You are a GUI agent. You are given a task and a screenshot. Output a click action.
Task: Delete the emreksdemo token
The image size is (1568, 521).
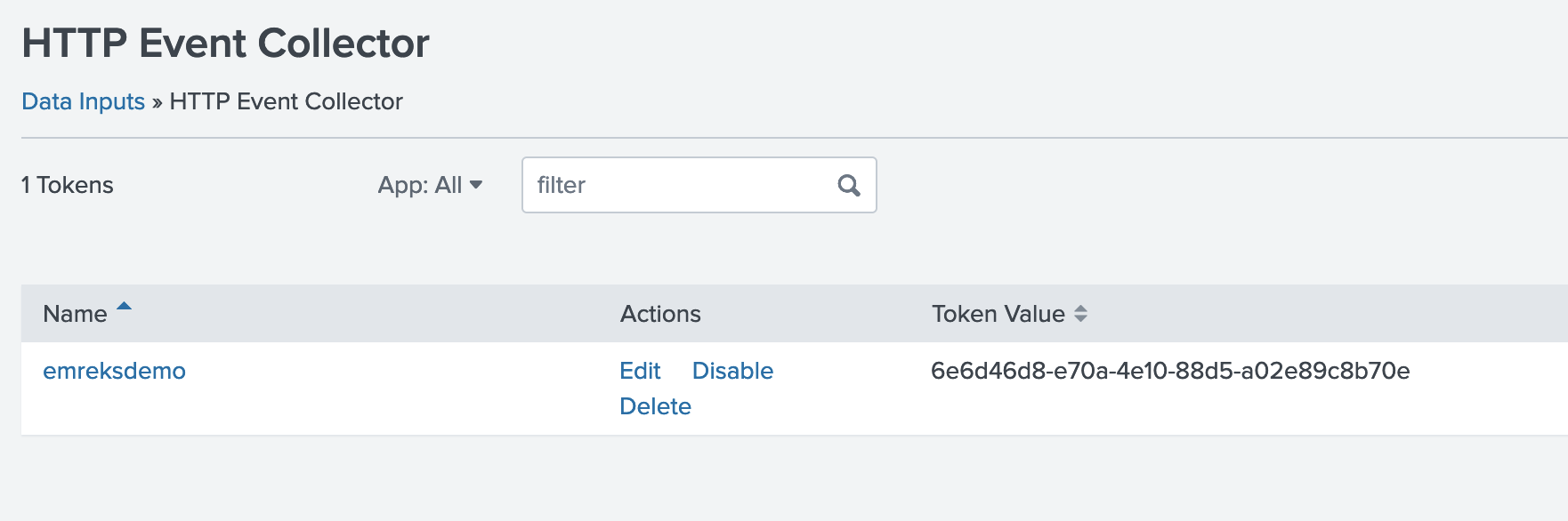point(654,405)
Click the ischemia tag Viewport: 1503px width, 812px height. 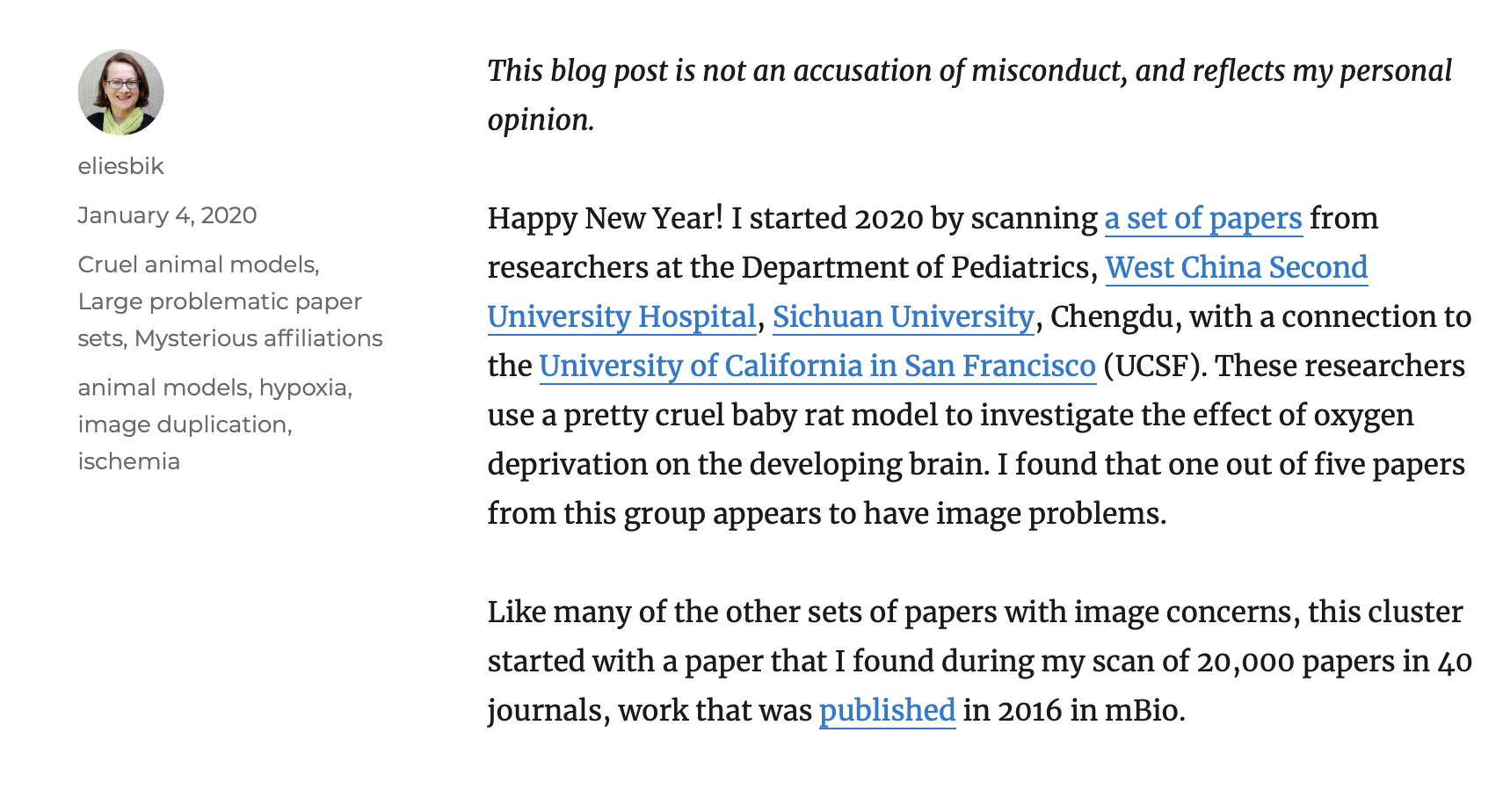pyautogui.click(x=129, y=461)
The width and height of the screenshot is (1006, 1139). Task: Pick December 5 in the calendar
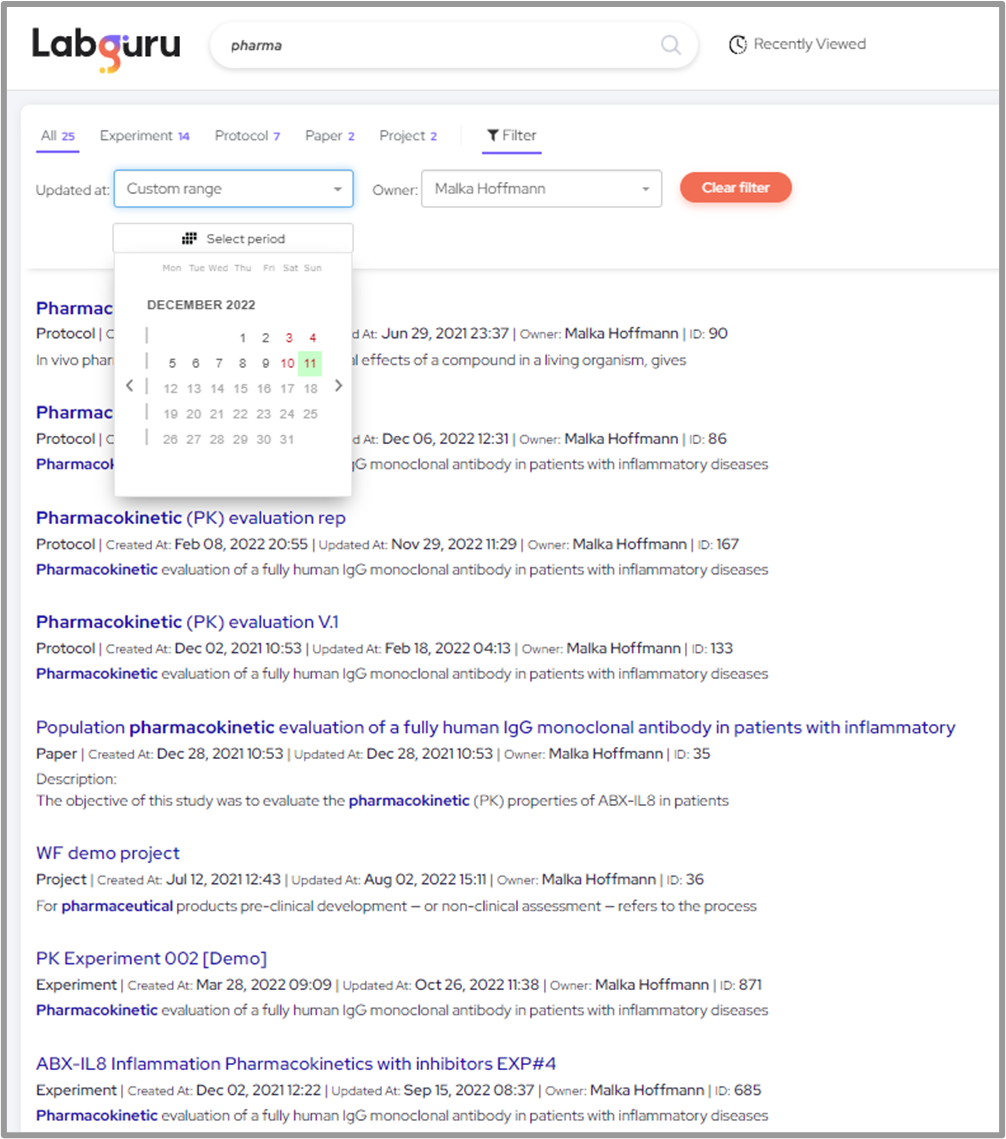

**Problem statement**
Pick out every line in the rows above that contains the word "screenshot", and copy each one in full.

**Response below**
You are a GUI agent. You are given a task and a screenshot. Output a click action.
The width and height of the screenshot is (1006, 1139). Task: Pick December 5 in the calendar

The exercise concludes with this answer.